* [EXERCISE INSTRUCTIONS]:
Set down all of the records below exactly, please, omitting the images.

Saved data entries

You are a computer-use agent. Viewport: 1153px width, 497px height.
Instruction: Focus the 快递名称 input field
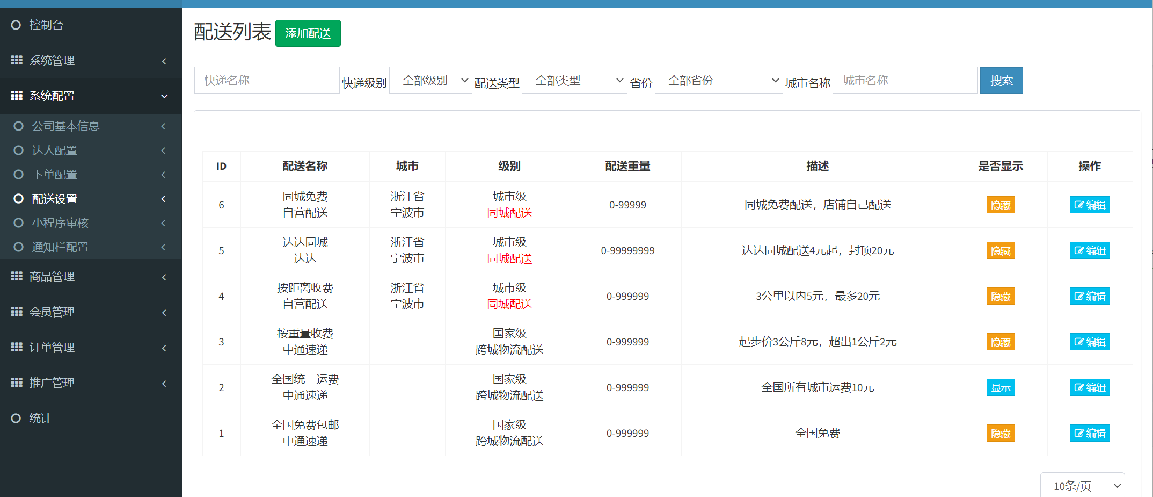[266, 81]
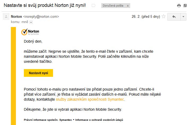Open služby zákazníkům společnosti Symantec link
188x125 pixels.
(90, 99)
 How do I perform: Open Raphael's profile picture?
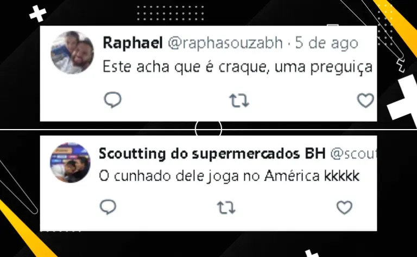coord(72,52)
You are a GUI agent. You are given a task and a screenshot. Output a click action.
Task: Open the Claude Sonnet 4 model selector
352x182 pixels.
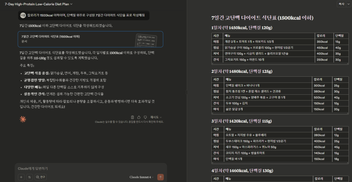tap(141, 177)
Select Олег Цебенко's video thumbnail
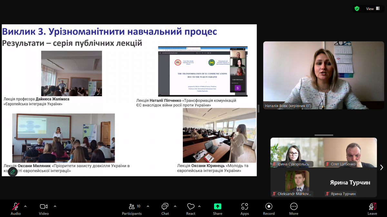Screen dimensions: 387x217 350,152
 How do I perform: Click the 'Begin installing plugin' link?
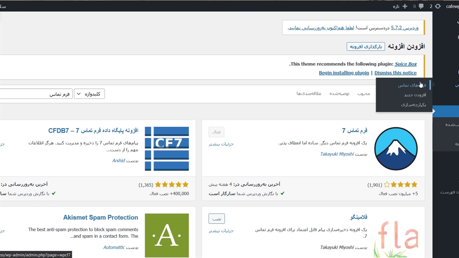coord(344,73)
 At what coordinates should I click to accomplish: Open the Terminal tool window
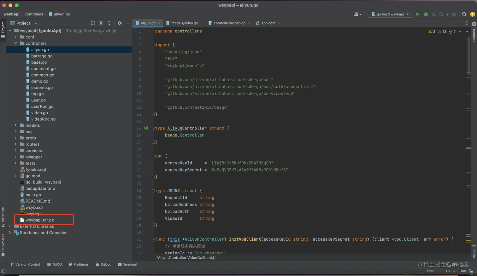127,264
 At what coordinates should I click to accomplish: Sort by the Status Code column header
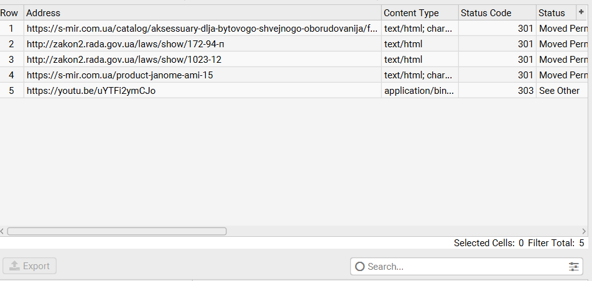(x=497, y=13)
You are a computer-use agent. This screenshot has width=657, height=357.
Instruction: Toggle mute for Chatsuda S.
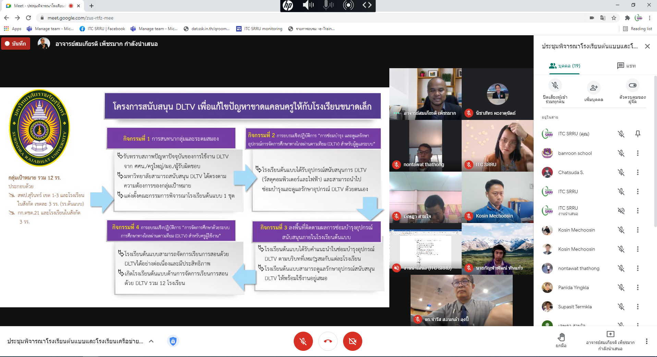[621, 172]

* [EXERCISE RESULT]:
You are a computer-use agent. Viewport: 1153px width, 497px height.
Instruction: Focus the 快递名称 input field
[266, 81]
Open služby zákazníkům společnosti Symantec link
188x125 pixels.
(90, 99)
 How do I perform: Open Raphael's profile picture?
coord(72,52)
You are a GUI agent. You are given a task and a screenshot. Output a click action.
Task: Open the Claude Sonnet 4 model selector
352x182 pixels.
tap(141, 177)
Select Олег Цебенко's video thumbnail
Screen dimensions: 387x217 350,152
 How do I perform: Click the 'Begin installing plugin' link?
coord(344,73)
 At what coordinates should I click to accomplish: Open the Terminal tool window
127,264
 At what coordinates should I click to accomplish: Sort by the Status Code column header
(x=497, y=13)
You are a computer-use agent. This screenshot has width=657, height=357.
Instruction: Toggle mute for Chatsuda S.
[621, 172]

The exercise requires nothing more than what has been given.